A weaker US dollar remained a key theme since the beginning of this week amid expectations that a massive stimulus package under Joe Biden's presidency would boost economic growth. The optimism was evident from the continuation of the rally in the global equity markets, which continued undermining the greenback's safe-haven status. This, in turn, assisted the EUR/USD pair to regain positive traction on Thursday and recover further from multi-week lows touched at the beginning of this week.

The shared currency maintained its bid tone and had a rather muted reaction to the latest European Central Bank (ECB) policy decision. As was widely expected, the ECB left its monetary policy settings unchanged and reiterated that the current accommodative stance remains appropriate. In the post-meeting press conference, the ECB President Christine Lagarde said that uncertainty around the pandemic stays unabated but risks to the economic outlook are less pronounced.

Meanwhile, Lagarde sounded slightly more hawkish on the Pandemic Emergency Purchase Program (PEPP). She said that the central bank might not need to exhaust the €1.85 trillion PEPP envelope if favourable financing conditions can be maintained. This, coupled with the fact that policymakers did not discuss much about the exchange rate, provided a modest lift to the shared currency.
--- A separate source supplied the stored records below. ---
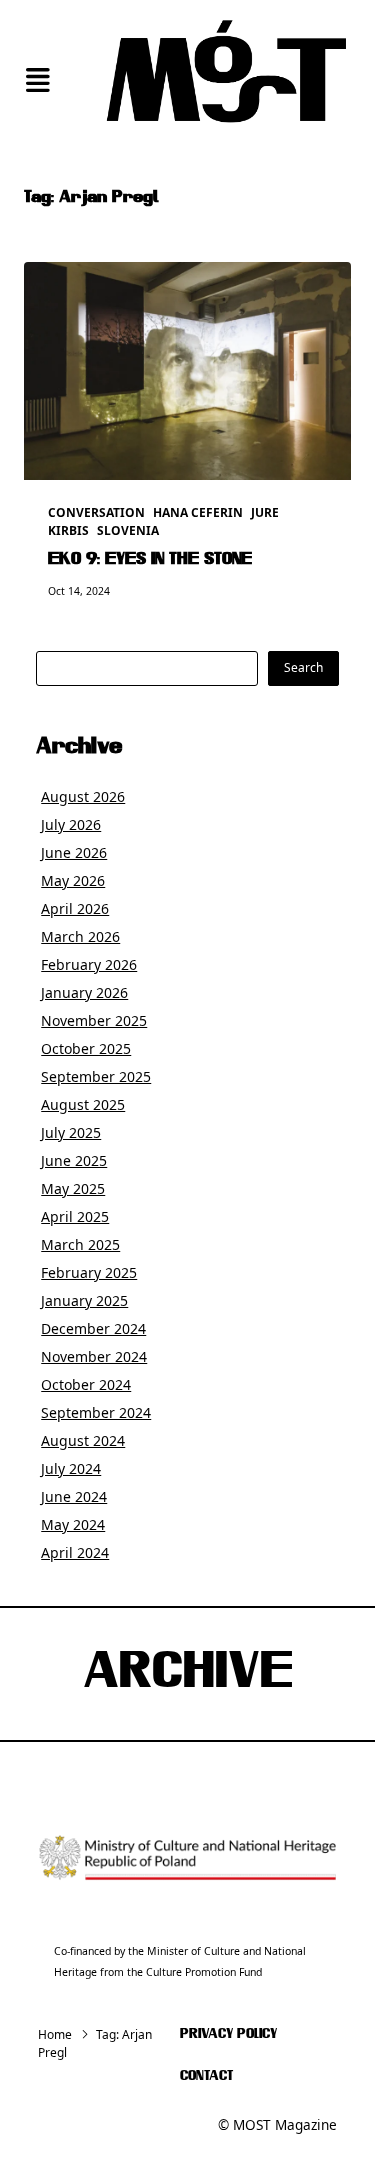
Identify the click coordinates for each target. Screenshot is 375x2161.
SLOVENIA (128, 530)
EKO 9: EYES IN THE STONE (150, 560)
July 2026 (71, 824)
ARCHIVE (188, 1674)
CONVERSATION (96, 512)
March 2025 (80, 1244)
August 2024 (83, 1440)
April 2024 (75, 1552)
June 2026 (74, 852)
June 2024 (74, 1496)
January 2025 (84, 1300)
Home (55, 2034)
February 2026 (89, 964)
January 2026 (84, 992)
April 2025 (75, 1216)
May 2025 (73, 1188)
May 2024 (73, 1524)
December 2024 (93, 1328)
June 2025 (74, 1160)
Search (303, 667)
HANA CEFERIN (198, 512)
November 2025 (94, 1020)
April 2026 (75, 908)
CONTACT (206, 2076)
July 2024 (71, 1468)
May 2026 (73, 880)
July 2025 (71, 1132)
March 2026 (80, 936)
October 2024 (86, 1384)
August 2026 (83, 796)
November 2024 (94, 1356)
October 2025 (86, 1048)
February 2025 (89, 1272)
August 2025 (83, 1104)
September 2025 (96, 1076)
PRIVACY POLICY (228, 2034)
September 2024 (96, 1412)
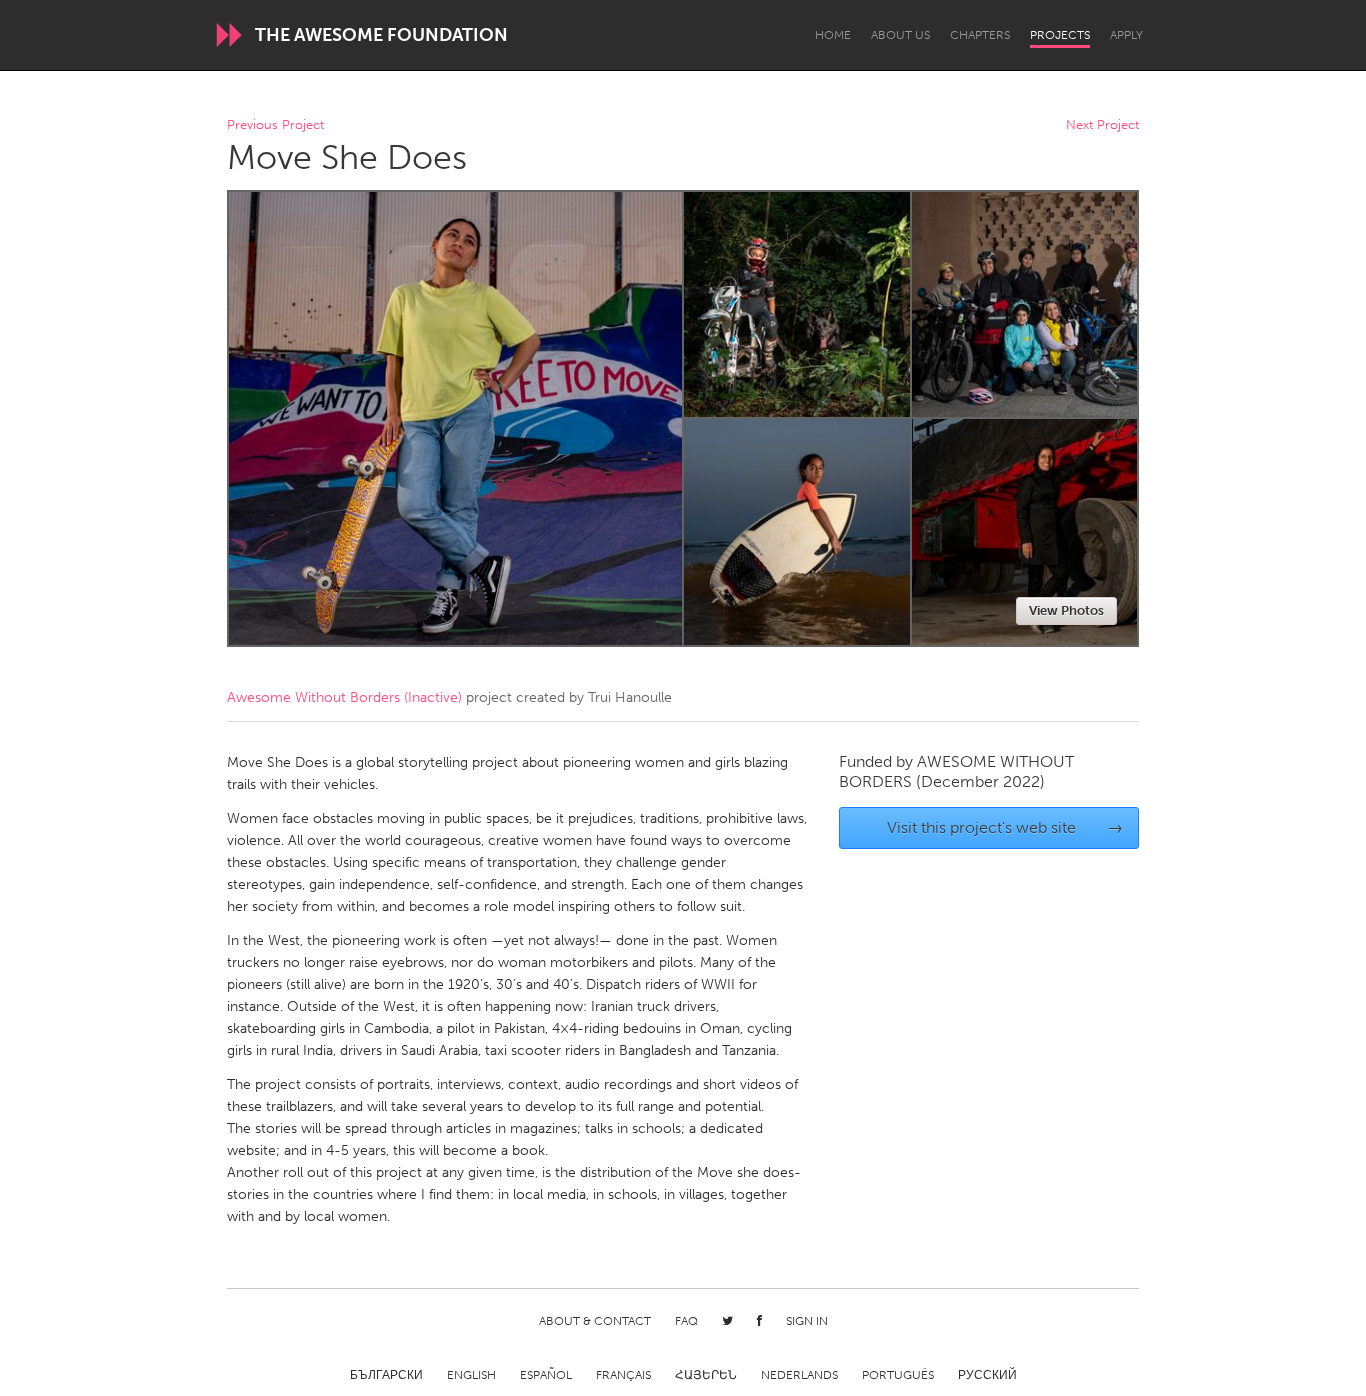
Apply (1126, 35)
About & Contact (595, 1321)
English (471, 1375)
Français (623, 1375)
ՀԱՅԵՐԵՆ (706, 1375)
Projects (1060, 35)
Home (833, 35)
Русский (987, 1375)
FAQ (686, 1321)
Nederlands (799, 1375)
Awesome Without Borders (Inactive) (344, 697)
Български (386, 1375)
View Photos (1066, 610)
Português (898, 1375)
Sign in (807, 1321)
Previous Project (275, 125)
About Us (900, 35)
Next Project (1102, 125)
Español (546, 1375)
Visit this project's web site (1005, 827)
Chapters (980, 35)
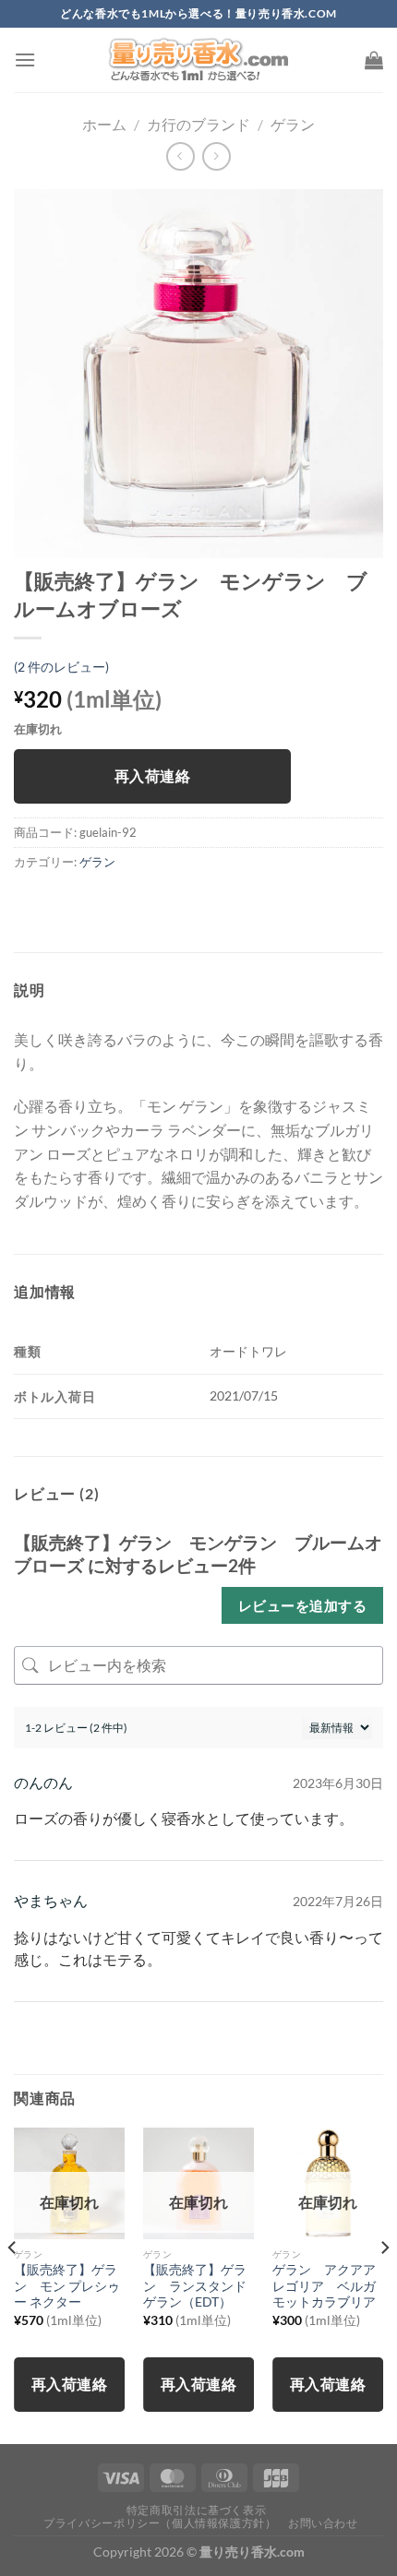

The policy statement revealed that members only pledged to continue to monitor closely developments in the FX market with regard to their possible implications for the medium-term inflation outlook.

On the other hand, the USD failed to gain any respite from encouraging US macro data, which showed that Initial Weekly Jobless Claims fell to 900K last week as against 910K expected. Separately, the Philly Fed Manufacturing Index also surpassed consensus estimates and jumped to 26.5 from 9.1 previous. Adding to this, the US housing market data – Building Permits and Housing Starts – also came in better than market expectations, albeit did little to impress the USD bulls. The pair finally settled near the top end of its daily trading range and held steady near weekly highs during the Asian session on Friday.

Market participants now look forward to the flash version of the Eurozone PMI prints for some meaningful trading impetus. Any positive surprise from the manufacturing sector activity – though seems unlikely due to prolonged coronavirus-induced lockdowns – might be negated by a contraction in the region's dominant services industry. Hence, any immediate market reaction is more likely to be short-lived, leaving the pair at the mercy of the USD price dynamics and the broader market risk sentiment.

Short-term technical outlook

From a technical perspective, any subsequent positive move is likely to confront some resistance near the 1.2200 round-figure mark. This is followed by resistance near the 1.2235-40 region. Some follow-through buying will negate any near-term negative bias and has the potential to push the pair back towards the 1.2300 round-figure mark.

On the flip side, the 1.2130 level now seems to protect the immediate downside ahead of the 1.2100 mark. Failure to defend the mentioned support levels might prompt some technical selling and turn the pair vulnerable to retest weekly lows, around the 1.2055-50 region. The downward trajectory could further get extended towards the key 1.2000 psychological mark, which should act as a key pivotal point for short-term traders.